Today, the team includes Campigotto and Tignanelli, along with a geologist, robotics lead, an unmanned aerial vehicle specialist, and an operations manager—several of whom are also family.

An elementary school music teacher by trade, the North Bay born-and-raised Tignanelli spent time teaching up North, but when he moved home, he wanted to try something a little different.

“When I came back I had an itch to get into business, and they had already started this company,” said Tignanelli. “There was a lot of dealing with people and event organization up North, and I guess I had a knack for working with people.

“I’ve always had an interest in technology and creating efficiencies, now I’m finding out what clients need and finding out how to make it quicker for them.”

SafeSight’s first product was the DB2, a rugged drone equipped with LiDAR (light detection and ranging) technology that can be used to create 3D models of a space by measuring reflected light. 

Paired with the ability to control the drone remotely, the DB2 makes it possible to get into tight or dangerous spaces in mines, or potential mines, and map them out before sending real people in.

While other technologies exist to map out these sorts of spaces, SafeSight says their DB2 can complete a scan in half the time, and more accurately.

It’s not just the DB2 though. Some other products they’re developing include: a climbing robot that can place and detonate dynamite; a lightweight scouting drone that can precede the DB2 and its full LiDAR scan; and a rover, ground-based camera that crawls along tunnel floors rather than flying through.

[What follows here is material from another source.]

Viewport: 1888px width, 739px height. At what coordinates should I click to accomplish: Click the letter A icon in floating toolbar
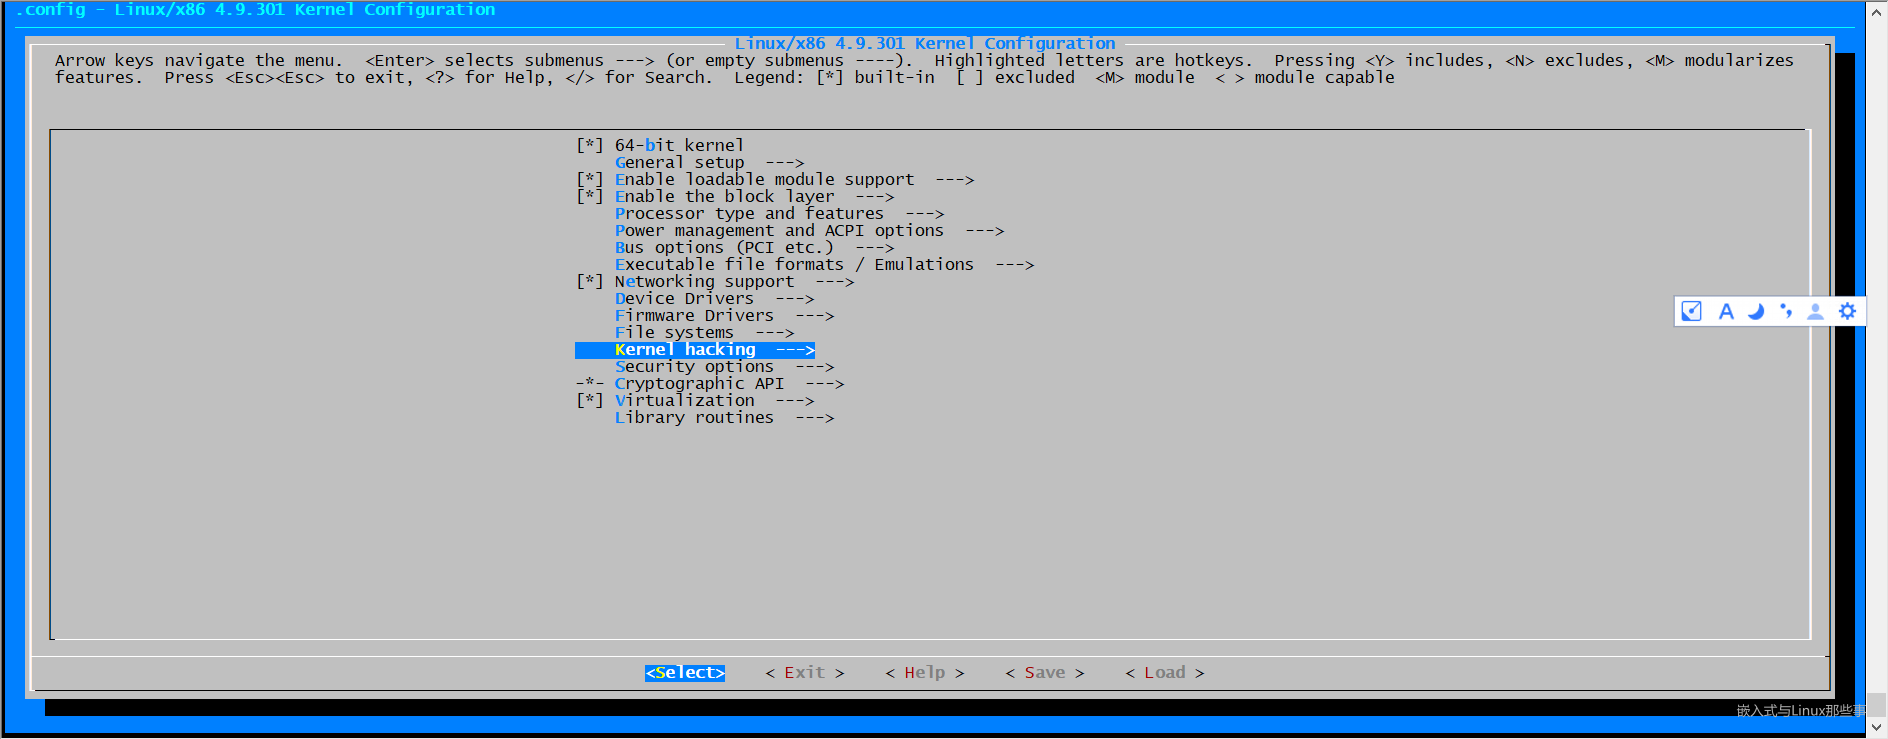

While their technologies offer a wide range of benefits, Tignanelli said SafeSight is driven by a couple primary objectives.

“The two main benefits are safety, we can send in robots, we don’t have to send in humans and risk any injuries, and we also offer tonnage per day,” he said.

The faster a mine is mapped out and its hazards identified and dealt with, Tignanelli explained, the faster they can start producing.

At the moment, they have three DBRs, which they produced almost entirely out of 3D printed parts at their space on Trout Lake Road in North Bay. Everything else from the developing, coding, manufacturing, and marketing is all done in house, too.

When they can’t do something themselves, Canadore will often let them use their facilities, or they’ll reach out to other businesses to use their tools.

One company has purchased the product for themselves, and trained their surveyors on it, and Tignanelli said they’re using it nearly every day.

For other clients, they offer the scan as a same-day service.

“We’ll go to where they need a drift scanned, we’ll fly it for them, and give them the data that day,” said Tignanelli. “Then we’re out.”

At first, Tignanelli dealt mostly with the technical side of things, but now he’s dealing with clients as they branch out and grow. Recently, he started running service providing in the Timmins area.

The young company’s next steps will be at least partially based on that work; They’re nothing if not adaptable.

“I’m going up to Timmins every second week, using the product with them, training them,” said Tignanelli. “We’ll be making observational notes, bringing them back, and developing whatever the client thinks they need.”

All the while, Tignanelli is living many people’s childhood dream: playing with robots, for a living.